John knew some of that, but he never fully turned his attention to it because it was just a stack of papers with a lot of stuff that one day he would sit down and figure out. This quarantine and being at the ripe old age of 51, this was the moment that he sits down and comes up from the basement staring at a piece of paper and his daughter says: ”What are you looking at?” - ”Did you know that your 6th great-grandfather was in the US Congress in 1789?” - ”I don't know. You are the worst dad I have ever even heard of!” - ”No, no, no, seriously, sweetie, come back! Let me tell you! Here, there is a painting of him!”

When we think about families and we think about history there are a lot of people that would be proud of that, it would be something that they would hang their identity on, and one of the things that has inspired John to think about is: ”How much is that true of me? How much is my relationship to that one of just like ’how fascinating’ and how much am I proud of it?” That kind of pride is a weird notion, because John didn't do anything and he didn't inherit any money and being related to these people doesn't let him into the museum an our early. Pride doesn't factor into it so much as the recognition of how close we are to those events and those people.

We are not that far, we have not evolved in any way in that time, we could not possibly be physiologically any smarter or stronger or more sensitive. Nothing has changed. They were not any different from us. The only thing that was different is the clothes, the language, or the technology, but you could pluck one of them and bring them here, John could go back to there. Also John knows for a fact that their culture was transferred to him from his great-grandparents on both sides, their values made their way to him in ways that he can point out and say: ”Well, the reason that my family labors under this misapprehension is that my great-grandfather thought this way!”

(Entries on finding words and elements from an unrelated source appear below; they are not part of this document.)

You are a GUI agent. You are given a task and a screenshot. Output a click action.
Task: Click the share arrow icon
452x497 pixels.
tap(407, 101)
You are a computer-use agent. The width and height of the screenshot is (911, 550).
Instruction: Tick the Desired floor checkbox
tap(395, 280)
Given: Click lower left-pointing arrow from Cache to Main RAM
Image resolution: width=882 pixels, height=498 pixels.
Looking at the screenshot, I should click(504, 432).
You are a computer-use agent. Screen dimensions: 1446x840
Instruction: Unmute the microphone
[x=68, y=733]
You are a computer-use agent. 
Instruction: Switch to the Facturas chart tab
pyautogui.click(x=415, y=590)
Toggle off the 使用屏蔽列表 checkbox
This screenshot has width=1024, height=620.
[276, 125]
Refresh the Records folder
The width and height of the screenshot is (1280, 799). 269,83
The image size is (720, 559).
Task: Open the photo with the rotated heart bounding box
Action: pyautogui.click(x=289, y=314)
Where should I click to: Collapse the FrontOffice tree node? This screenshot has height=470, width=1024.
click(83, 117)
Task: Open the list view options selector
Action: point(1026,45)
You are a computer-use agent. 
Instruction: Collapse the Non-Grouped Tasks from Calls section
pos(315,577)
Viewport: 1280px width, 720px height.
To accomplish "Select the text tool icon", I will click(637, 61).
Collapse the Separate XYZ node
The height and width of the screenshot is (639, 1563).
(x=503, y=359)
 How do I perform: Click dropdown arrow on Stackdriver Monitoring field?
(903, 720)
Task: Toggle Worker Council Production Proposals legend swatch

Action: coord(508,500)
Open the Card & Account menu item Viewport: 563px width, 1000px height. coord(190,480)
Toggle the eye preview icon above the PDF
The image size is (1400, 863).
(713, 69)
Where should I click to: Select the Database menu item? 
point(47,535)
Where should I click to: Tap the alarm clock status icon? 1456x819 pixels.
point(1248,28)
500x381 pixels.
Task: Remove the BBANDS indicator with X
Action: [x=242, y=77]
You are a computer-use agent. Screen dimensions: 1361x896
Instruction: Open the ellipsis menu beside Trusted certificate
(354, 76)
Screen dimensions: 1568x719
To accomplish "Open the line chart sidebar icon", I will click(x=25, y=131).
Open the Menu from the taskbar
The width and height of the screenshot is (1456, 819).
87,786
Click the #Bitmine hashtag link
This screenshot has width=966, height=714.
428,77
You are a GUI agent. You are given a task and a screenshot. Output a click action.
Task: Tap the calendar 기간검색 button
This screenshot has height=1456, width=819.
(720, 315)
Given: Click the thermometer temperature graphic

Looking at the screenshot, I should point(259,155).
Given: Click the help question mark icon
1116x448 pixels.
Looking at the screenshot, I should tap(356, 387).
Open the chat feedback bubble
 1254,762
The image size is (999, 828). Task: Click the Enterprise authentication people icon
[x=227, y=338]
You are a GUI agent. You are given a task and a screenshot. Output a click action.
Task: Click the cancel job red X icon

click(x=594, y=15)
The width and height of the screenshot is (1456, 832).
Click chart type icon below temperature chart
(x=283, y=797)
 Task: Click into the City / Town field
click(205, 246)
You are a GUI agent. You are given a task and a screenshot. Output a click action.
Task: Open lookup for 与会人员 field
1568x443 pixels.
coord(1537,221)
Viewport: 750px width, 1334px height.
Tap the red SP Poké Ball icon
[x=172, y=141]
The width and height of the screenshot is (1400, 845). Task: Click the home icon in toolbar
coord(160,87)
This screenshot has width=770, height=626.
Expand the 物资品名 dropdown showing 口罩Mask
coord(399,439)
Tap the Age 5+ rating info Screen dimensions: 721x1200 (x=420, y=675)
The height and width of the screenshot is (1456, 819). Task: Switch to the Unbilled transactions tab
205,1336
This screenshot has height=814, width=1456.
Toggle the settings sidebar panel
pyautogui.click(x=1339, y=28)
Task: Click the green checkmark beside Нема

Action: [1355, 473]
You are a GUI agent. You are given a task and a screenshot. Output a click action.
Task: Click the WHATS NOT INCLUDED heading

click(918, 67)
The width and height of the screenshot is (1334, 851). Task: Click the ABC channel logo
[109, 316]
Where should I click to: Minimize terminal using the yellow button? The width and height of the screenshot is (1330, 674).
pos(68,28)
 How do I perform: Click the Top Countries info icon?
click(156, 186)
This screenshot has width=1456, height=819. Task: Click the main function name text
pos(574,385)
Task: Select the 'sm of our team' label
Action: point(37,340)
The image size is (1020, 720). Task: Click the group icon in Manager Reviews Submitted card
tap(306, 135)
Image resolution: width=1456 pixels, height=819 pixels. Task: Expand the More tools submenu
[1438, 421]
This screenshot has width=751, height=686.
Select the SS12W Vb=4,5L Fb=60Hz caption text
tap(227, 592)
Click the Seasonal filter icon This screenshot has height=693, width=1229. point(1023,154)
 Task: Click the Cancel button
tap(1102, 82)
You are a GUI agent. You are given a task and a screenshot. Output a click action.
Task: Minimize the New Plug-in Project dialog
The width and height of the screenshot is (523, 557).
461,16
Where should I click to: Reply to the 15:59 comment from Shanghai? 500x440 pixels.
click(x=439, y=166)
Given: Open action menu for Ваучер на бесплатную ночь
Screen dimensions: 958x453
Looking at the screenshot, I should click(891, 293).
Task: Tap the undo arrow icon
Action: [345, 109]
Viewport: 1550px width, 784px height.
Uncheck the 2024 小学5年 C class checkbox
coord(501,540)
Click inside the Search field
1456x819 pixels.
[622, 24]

You can see in your recent relatives when ideas make their way into a family, but you cannot see past probably your great-grandparents unless there is a historic record that can say: ”Maybe one of the reasons you think this is that you have ancestors that came across the middle passage during the slave trade!” There is going to be stuff that affected you. Maybe your great-great-grandparents were from Portugal, and now you just seem like an American, but you got Portuguese influence in the way that you think about seafood. It is hard to parse, we all think about it and we generalize, like: ”I am Irish. That is why I like potatoes!”, but how much of you is Irish, really? If one set of great-grandparents were Irish, then John and Dan are probably as much Irish as that.

You decide that that is going to be a defining quality. That is the thing you are going to be proud about. You are going to wear a Celtics jersey because your great grandparents were named O'Malley. John’s name is Roderick, but the Roderick line of his family is the shortest one that he can only trace back to 1700 before it disappears because the Welsh were eating rocks before 1700. The British came in to Wales and handed out pencils, and it was the first time that anybody ever wrote anything down. John identifies as Welsh and he has a lot of qualities that are very Welsh, but if he is going to take pride in the fact that he ha all these colonial forebears, that has really got nothing to do with being Welsh, except for the ones that were Welsh, which is strangely a component of them.

John never thinks of himself as as German, for instance, but on his mother's mother's side it is only two or three more steps to this whole universe of Germans and Dutch in Pennsylvania. John doesn’t think of them as his people at all! Pennsylvania Dutch and Germans? He doesn't identify with them, he doesn't think of himself as frugal and stern and calvinist, but in fact he is fairly frugal and even a little stern, and all of a sudden in thinking about that and thinking about his mom and the culture that she grew up in: Pennsylvania Germans? John really has cultural history in him and he does feel those echoes.

There is no other way to attribute it because his father's people were not frugal or taciturn. Why are his mother's people that way? It is just far enough in the past that it disappeared because his mom didn't identify as Quaker until you dig two more pages down in the stack of papers and you discover: ”Oh, that is why you are so contemptuous of Country and Western music! Your great-grandmother's great-grandmother were all wearing black hats and were riding in horse and buggy!” John thinks about this stuff all the time anyway because history means something to him and we are living in a period where there is a lot of revisionism of history, a lot of new hot takes about it, that aren't founded in a very clear knowledge of history, but it is hot takes about thumbnail sketches.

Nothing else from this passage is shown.